Examples include arylalkyl phosphites such as diphenylisooctyl phosphite, phenyl diisooctyl phosphite, and 2-ethylhexyl diphenyl phosphite.

Further, phosphites such as distearyl pentaerythrityl diphosphite and bis (2,4-di
-t-butylphenyl) pentaerythrityl diphosphite and the like.

These compounds can be used alone or in combination. Of these, as the [D] phosphorus compound, a phosphite represented by the above general formula is preferable, and an aromatic phosphite is more preferable, and tris (2,4-di-t-butylphenyl) phospho is particularly preferable. Fight is preferably used.

In the present invention, the phosphorus compound [D] is added to the polycarbonate [A] in an amount of 10 to 100%.
It is added in an amount of 0 ppm, preferably 50-500 ppm.
In the present invention, the above-mentioned [B] sulfonic acid compound,
The method of adding the [C] epoxy compound and the [D] phosphorus compound to the reaction product [A] polycarbonate as needed is not particularly limited. For example, the reaction product [A] may be added while the polycarbonate is in a molten state, or may be added after the [A] polycarbonate is pelletized once and then remelted. In the former, while the polycondensation reaction was completed and the reaction product [A] polycarbonate in the melted reactor or extruder obtained in the melted state was added to the melted state, polycarbonate was formed by adding them. Thereafter, the compound may be pelletized through an extruder, or these compounds may be added and kneaded while the [A] polycarbonate obtained by the polycondensation reaction is pelletized from the reactor through the extruder. Thus, a polycarbonate can be obtained.

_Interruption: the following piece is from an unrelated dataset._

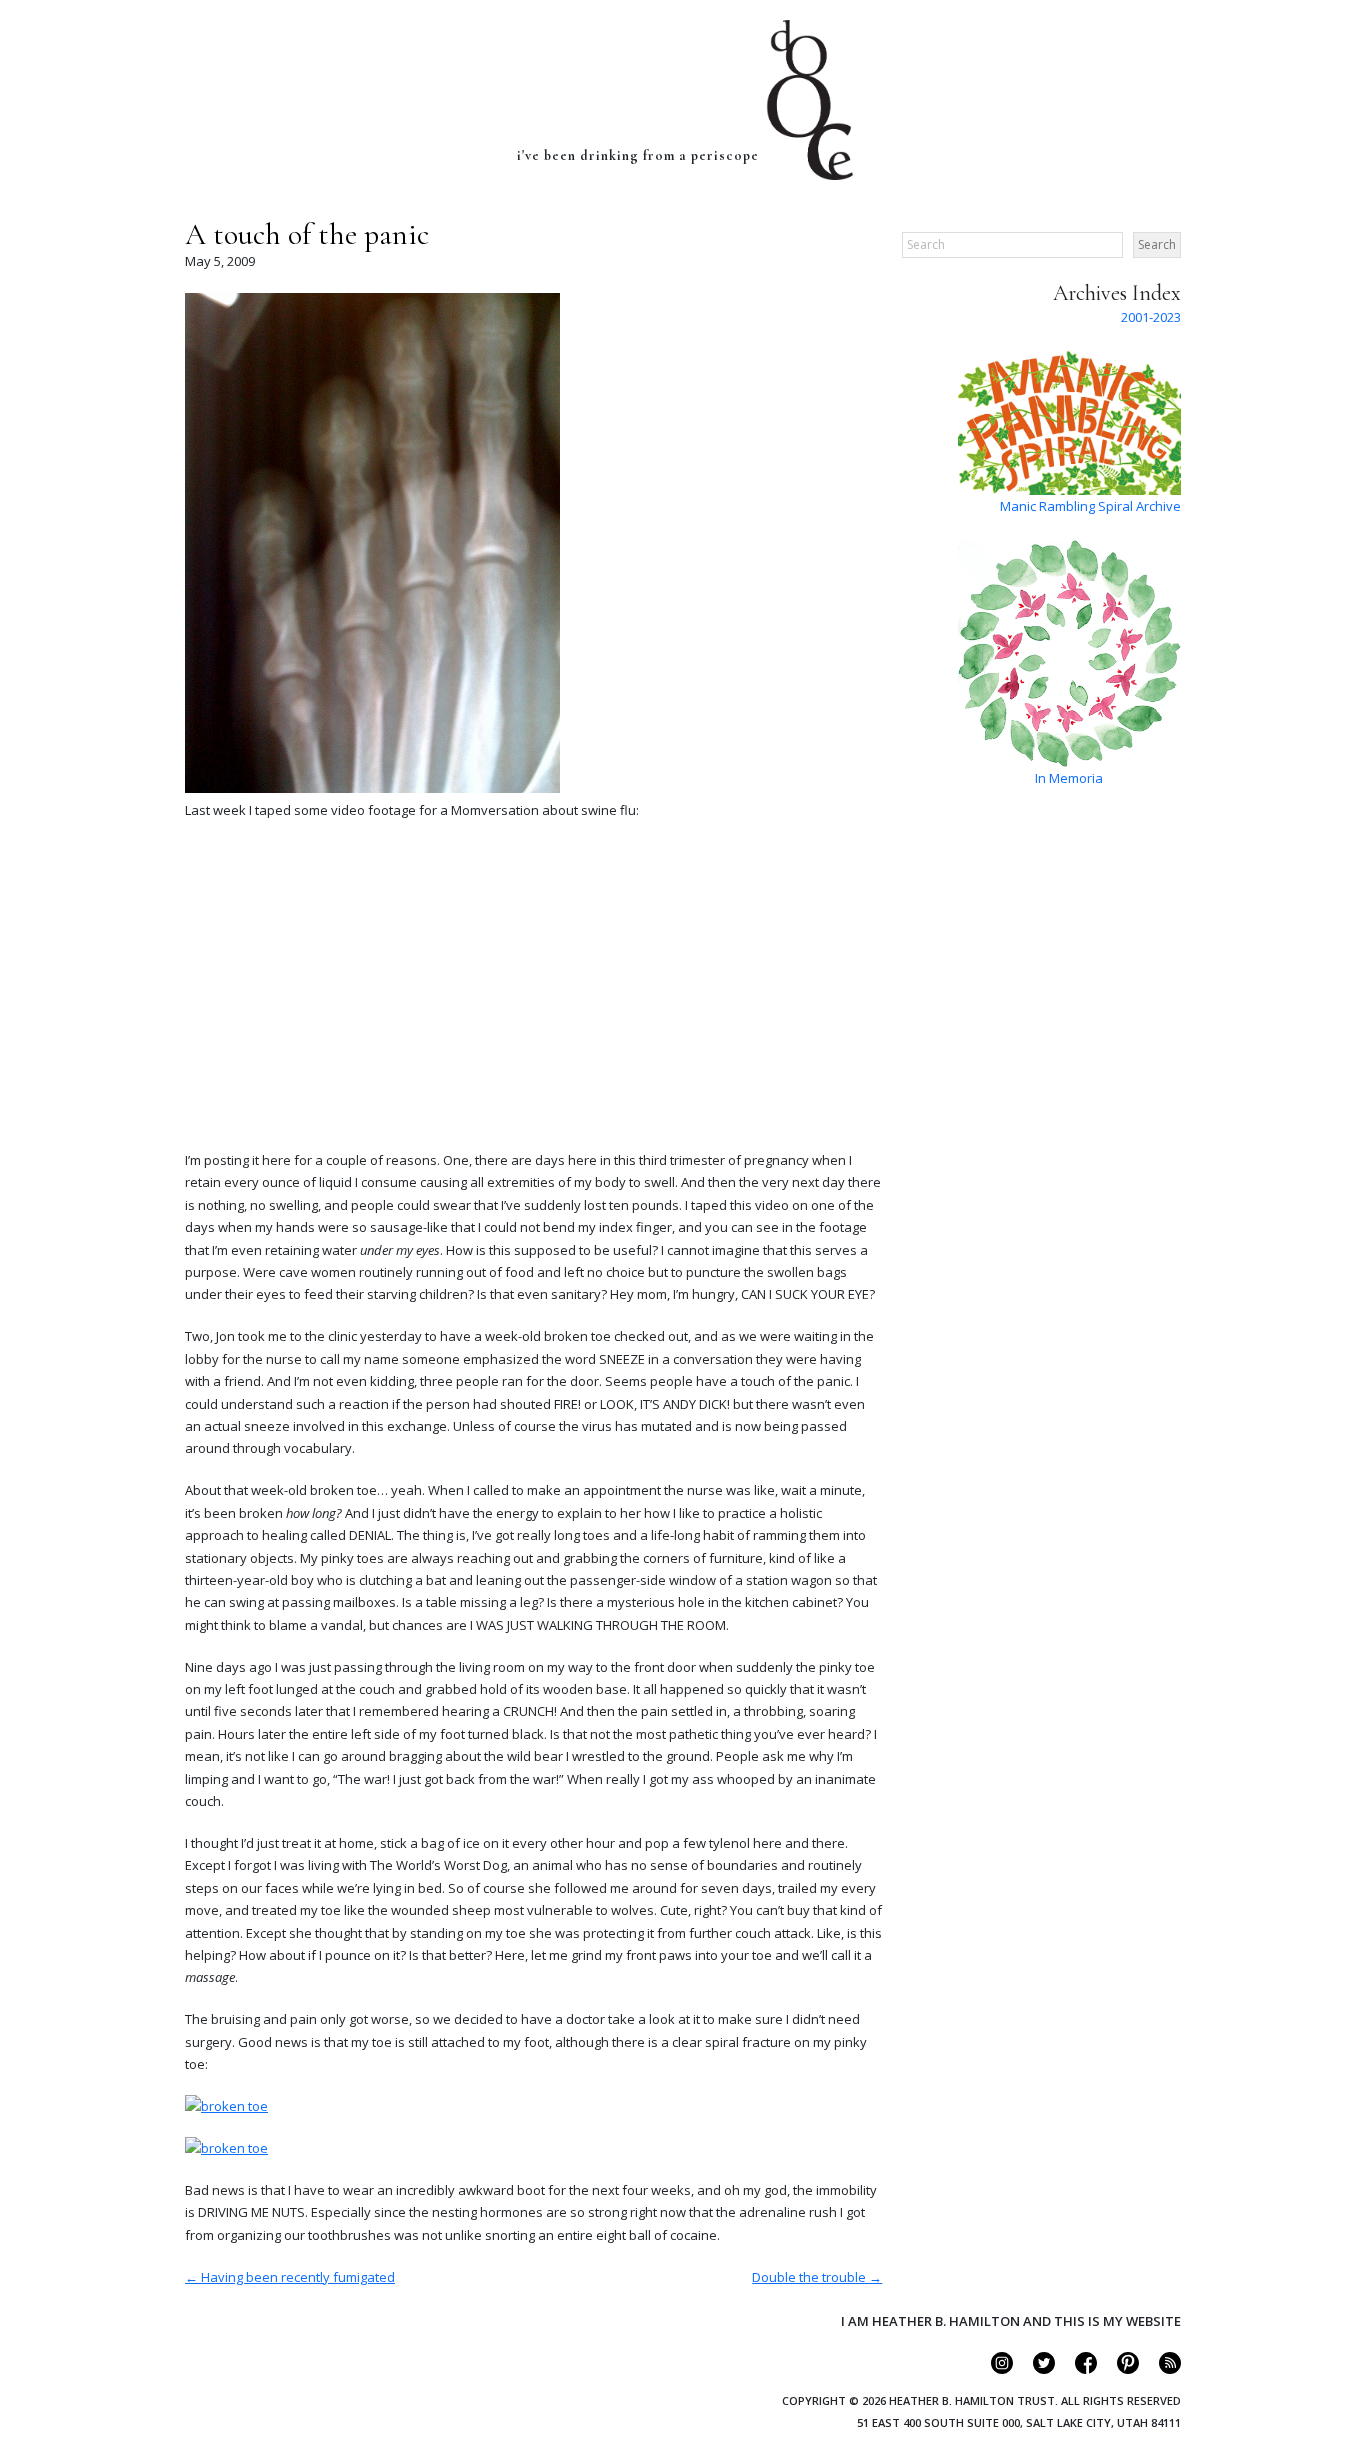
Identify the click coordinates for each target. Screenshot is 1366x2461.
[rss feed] (1161, 2369)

At this time, these compounds may be added simultaneously or separately. When these compounds are added in combination, the order of addition is not limited.

In the present invention, the polycarbonate obtained as described above is added to the polycarbonate as long as the object of the present invention is not impaired.
Normal heat stabilizers, UV absorbers, release agents, coloring agents, antistatic agents, slip agents, antiblocking agents, lubricants, antifog agents, natural oils, synthetic oils, waxes, as shown below,
An organic filler, an inorganic filler and the like may be added. Such additives are described in the above [B], [C] and [D].
The compounds may be added simultaneously or separately.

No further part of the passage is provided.